— Set exercise —
Lay out the records below as a Markdown table with columns Row and Line. Cover only the lines from the one containing "Open the 시트 1 sheet tab" up to and including the one containing "point(16,16)", number each row, skip blank lines, and leave out the pictures.

-- Start Supplied records --

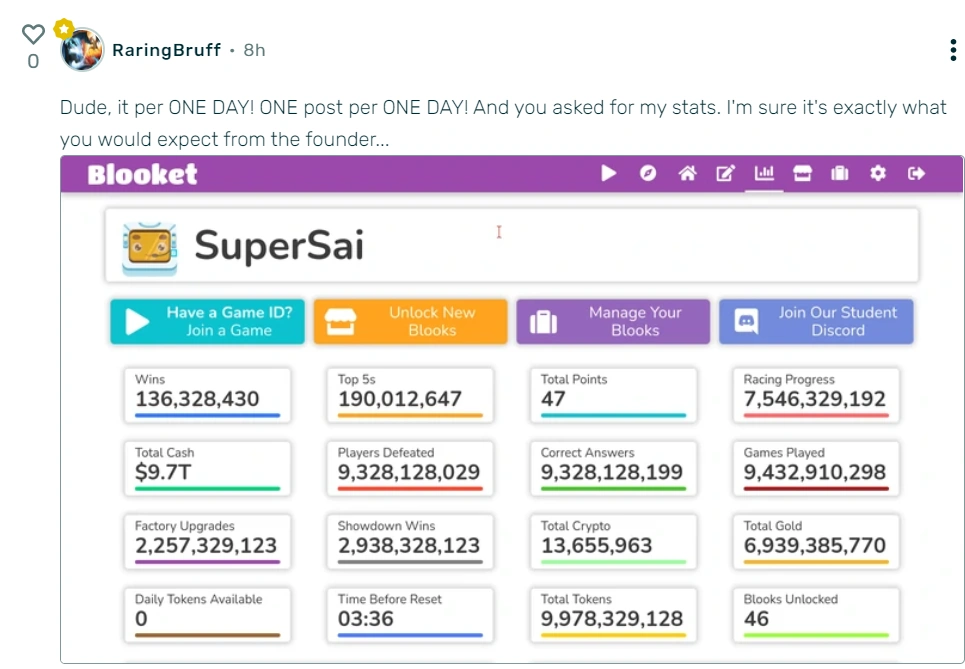Click the Create edit pencil icon
This screenshot has width=965, height=669.
[x=725, y=174]
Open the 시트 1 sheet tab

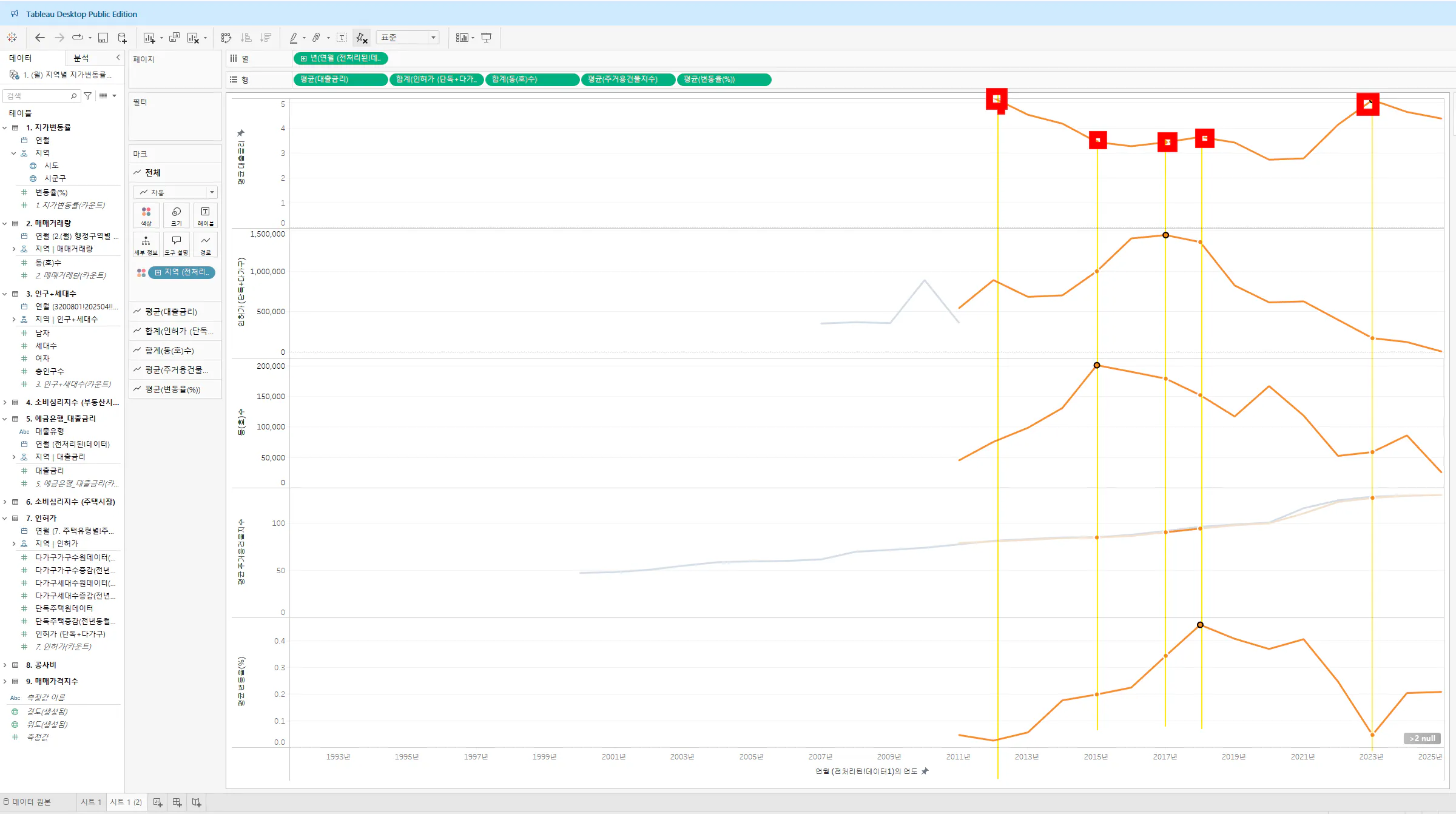[x=91, y=802]
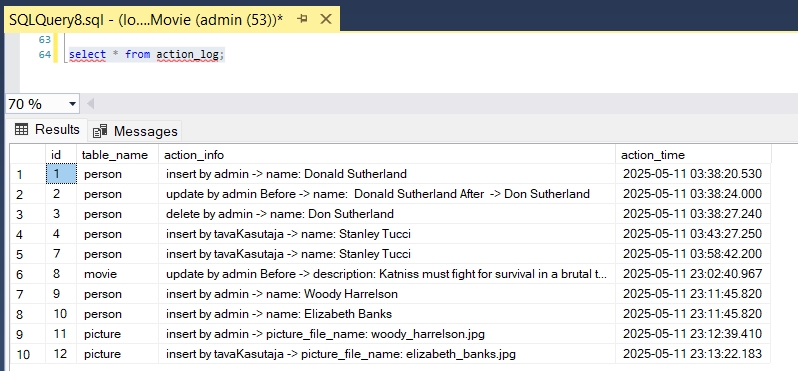Select the action_info column header
This screenshot has width=798, height=371.
387,155
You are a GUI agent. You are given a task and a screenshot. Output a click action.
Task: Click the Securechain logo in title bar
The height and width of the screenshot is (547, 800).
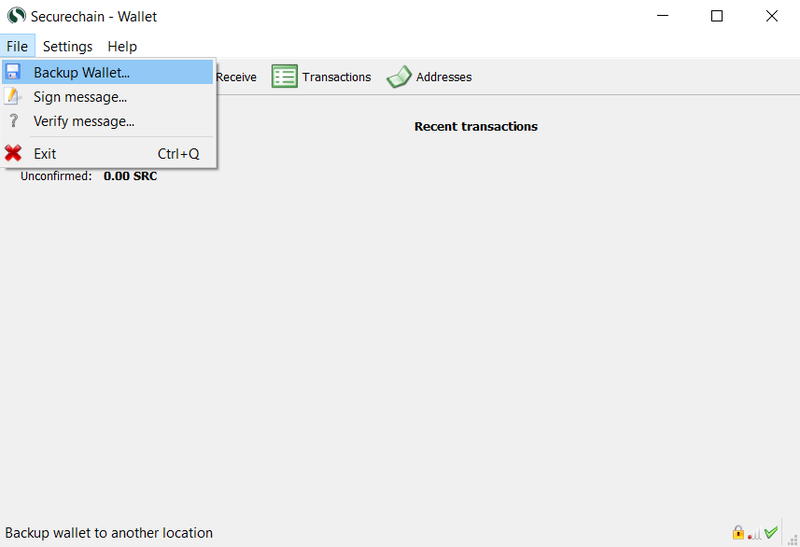point(16,16)

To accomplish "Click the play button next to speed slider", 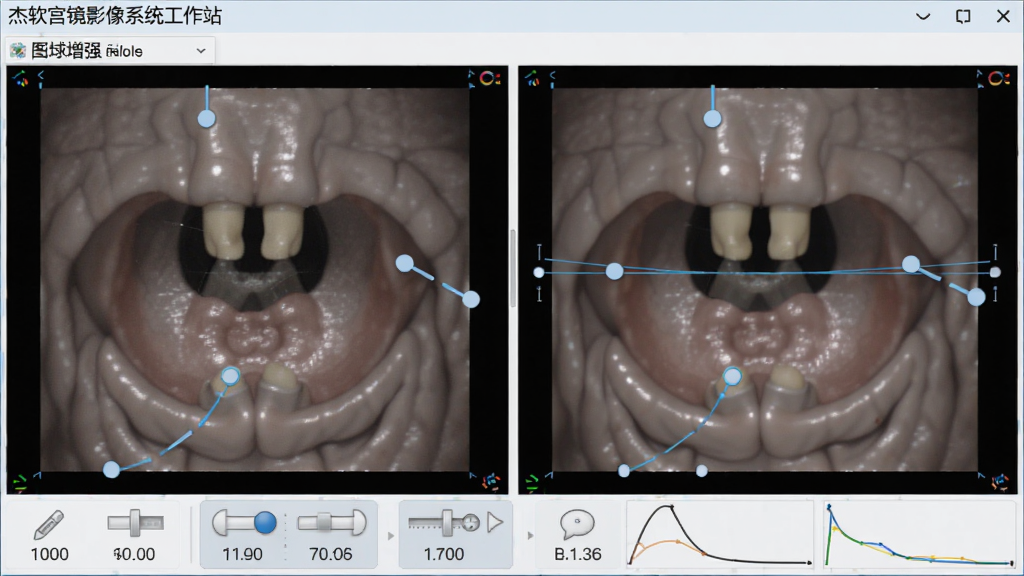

-- End Supplied records --

— Written reply —
| Row | Line |
|---|---|
| 1 | Open the 시트 1 sheet tab |
| 2 | [x=91, y=802] |
| 3 | Select the action_info column header |
| 4 | This screenshot has width=798, height=371. |
| 5 | 387,155 |
| 6 | You are a GUI agent. You are given a task and a screenshot. Output a click action. |
| 7 | Task: Click the Securechain logo in title bar |
| 8 | The height and width of the screenshot is (547, 800). |
| 9 | point(16,16) |